• Instructions to follow
Can you extract, word for word, the part of the mathhammer thread below starting at "i wish i could" and ending at "juggernaught) attacks... o.o)"?

• Source document
Begin

Chance of no attacks: 1/6 = 17%
Chance of taking a wound: 1/9 = 11%



*Lord, MoT (Better ++Sv), DW = 145pts*

*VS GEqs:*
(7.5)(4/6)(4/6)(6/6) + (3.5)(5/6)(4/6)(6/6) = 5.28 --> *4.4 kills.*

*VS MEqs:*
(7.5)(4/6)(3/6)(6/6) + (3.5)(5/6)(3/6)(6/6) = 3.96 --> *3.3 kills.*

*VS TEqs:*
(7.5)(4/6)(3/6)(4/6) + (3.5)(5/6)(3/6)(1/6) = 1.91 --> *1.6 kills.*

*VS MCs (T6 AS3+):*
(7.5)(4/6)(1/6)(6/6) + (3.5)(5/6)(1/6)(6/6) = 1.32 --> *1.1 wounds.*

Chance of no attacks: 1/6 = 17%
Chance of no shots: 1/6 = 17%
Chance of taking a wound: 5/36 = 14%
Chance of taking two wounds: 1/36 = 3%



*Lord, MoS (Extra Initiative), DW = 135pts*

I'm not going to bother. I can't represent ID in mathhammer. (I could I'm just too lazy). Leave it at home. It's only really worth it against nids, and against MCs you still have to roll a 6 to-wound. People get sucked in by the promise of ID.



*Basically:*
VS GEqs: Tzeentch > Khorne > Undivided > Nurgle
VS MEqs: Nurgle & Tzeentch > Khorne & Undivided
VS TEqs: Nurgle > Khorne & Undivided > Tzeentch
VS MCs: Nurgle > Undivided > Tzeentch > Khorne

All-round Nurgle is the best. Khorne has it's moments of brilliance, but is by no means reliable. Forget about Undivided, 2LCs and MoK is much more useful. Tzeentch is pretty poor, Put a combi-flamer on the others and they will outperform it, you also have a chance of losing 2 wounds in one turn. Again it's still up to you in the end.


----------



## Flame80010 (Dec 2, 2009)

i wish i could mathhammer like that 

Nurgle will always be good :3 

Khorne rapes but is unreliable at best (you can get like 0-17 (18 if you mount him on a juggernaught) attacks... o.o)

End

• Provided records
Begin

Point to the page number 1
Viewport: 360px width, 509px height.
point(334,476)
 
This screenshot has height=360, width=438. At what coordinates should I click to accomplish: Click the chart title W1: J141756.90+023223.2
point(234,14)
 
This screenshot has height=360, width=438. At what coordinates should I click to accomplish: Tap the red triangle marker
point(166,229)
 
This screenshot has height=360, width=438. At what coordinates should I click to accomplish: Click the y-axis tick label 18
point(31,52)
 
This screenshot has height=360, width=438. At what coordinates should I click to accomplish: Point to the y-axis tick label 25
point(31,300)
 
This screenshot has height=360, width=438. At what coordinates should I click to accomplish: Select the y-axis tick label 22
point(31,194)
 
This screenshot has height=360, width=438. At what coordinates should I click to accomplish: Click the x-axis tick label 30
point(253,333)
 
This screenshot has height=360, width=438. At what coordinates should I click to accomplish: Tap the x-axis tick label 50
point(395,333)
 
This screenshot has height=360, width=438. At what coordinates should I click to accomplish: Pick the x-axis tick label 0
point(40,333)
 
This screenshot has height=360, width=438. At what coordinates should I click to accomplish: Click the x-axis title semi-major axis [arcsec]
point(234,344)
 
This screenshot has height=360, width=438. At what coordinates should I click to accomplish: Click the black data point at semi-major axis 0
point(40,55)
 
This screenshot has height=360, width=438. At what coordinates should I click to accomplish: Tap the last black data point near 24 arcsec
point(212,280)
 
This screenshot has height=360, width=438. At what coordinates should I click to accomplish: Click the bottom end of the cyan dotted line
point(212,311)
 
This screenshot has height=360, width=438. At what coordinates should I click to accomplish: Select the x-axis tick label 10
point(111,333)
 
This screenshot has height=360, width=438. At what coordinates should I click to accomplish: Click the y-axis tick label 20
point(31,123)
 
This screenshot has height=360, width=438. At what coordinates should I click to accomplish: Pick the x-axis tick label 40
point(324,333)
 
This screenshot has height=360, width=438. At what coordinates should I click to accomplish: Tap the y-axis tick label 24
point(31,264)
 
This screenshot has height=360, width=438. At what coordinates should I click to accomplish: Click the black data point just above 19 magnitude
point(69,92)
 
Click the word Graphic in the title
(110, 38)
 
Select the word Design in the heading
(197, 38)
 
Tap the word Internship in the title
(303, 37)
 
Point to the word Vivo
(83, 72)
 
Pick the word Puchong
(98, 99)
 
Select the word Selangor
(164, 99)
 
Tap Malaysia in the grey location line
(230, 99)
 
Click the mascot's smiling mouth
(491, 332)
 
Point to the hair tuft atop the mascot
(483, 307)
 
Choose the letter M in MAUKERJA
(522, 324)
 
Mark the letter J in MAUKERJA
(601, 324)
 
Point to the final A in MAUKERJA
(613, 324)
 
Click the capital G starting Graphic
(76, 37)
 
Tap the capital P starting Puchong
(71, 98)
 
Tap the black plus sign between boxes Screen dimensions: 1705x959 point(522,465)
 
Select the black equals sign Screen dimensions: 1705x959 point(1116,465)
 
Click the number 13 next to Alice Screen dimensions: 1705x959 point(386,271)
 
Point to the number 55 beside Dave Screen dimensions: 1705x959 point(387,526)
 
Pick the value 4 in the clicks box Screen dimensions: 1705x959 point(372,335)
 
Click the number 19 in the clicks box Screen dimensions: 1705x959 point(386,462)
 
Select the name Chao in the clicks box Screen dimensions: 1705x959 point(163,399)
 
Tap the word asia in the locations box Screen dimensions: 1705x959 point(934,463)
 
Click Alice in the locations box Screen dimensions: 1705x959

End

• Full response
i wish i could mathhammer like that 

Nurgle will always be good :3 

Khorne rapes but is unreliable at best (you can get like 0-17 (18 if you mount him on a juggernaught) attacks... o.o)